-- Material shown --
__________________________________________________
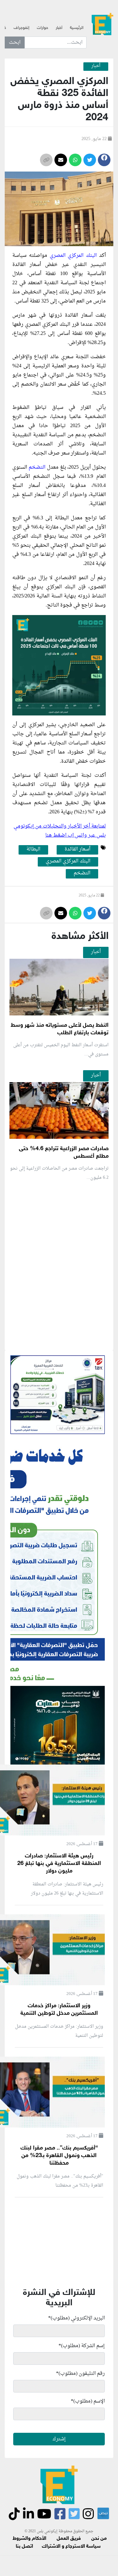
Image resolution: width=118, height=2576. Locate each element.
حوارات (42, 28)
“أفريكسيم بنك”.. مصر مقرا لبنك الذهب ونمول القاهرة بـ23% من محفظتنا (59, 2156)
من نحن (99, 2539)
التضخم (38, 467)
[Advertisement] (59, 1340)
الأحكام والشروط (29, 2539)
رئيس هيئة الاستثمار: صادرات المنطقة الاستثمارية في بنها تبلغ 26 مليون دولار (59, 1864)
__________________________________________________
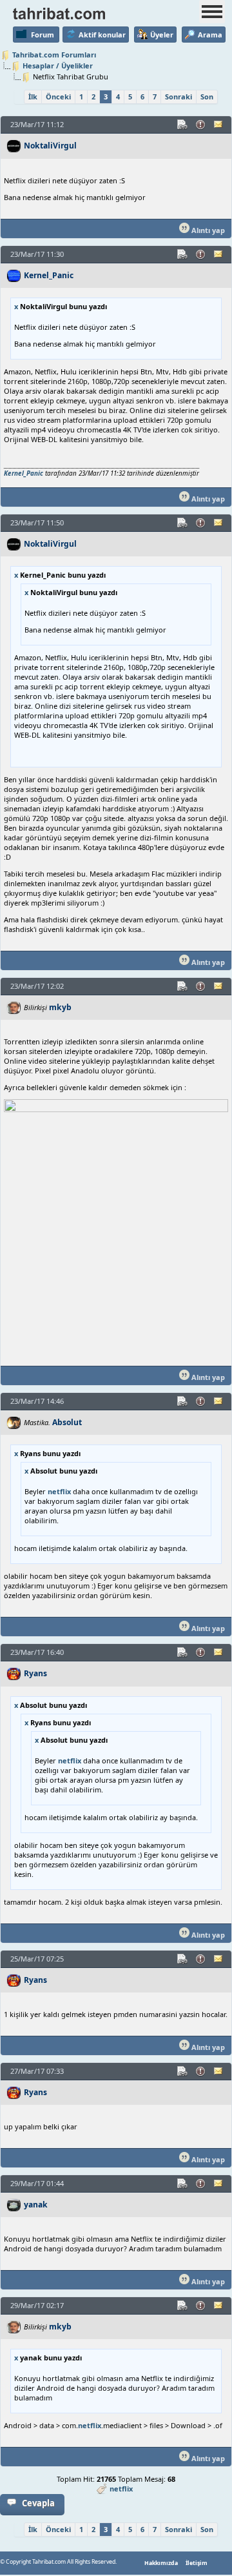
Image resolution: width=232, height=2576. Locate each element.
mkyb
__________________________________________________
What you return must be the lines above that run from the line with "Image resolution: width=118, height=2576." to the line with "رئيس هيئة الاستثمار: صادرات", inclusive, each copied exactly.

-- Finished exercise --
Image resolution: width=118, height=2576. Locate each element.
حوارات (42, 28)
“أفريكسيم بنك”.. مصر مقرا لبنك الذهب ونمول القاهرة بـ23% من محفظتنا (59, 2156)
من نحن (99, 2539)
التضخم (38, 467)
[Advertisement] (59, 1340)
الأحكام والشروط (29, 2539)
رئيس هيئة الاستثمار: صادرات المنطقة الاستثمارية في بنها تبلغ 26 مليون دولار (59, 1864)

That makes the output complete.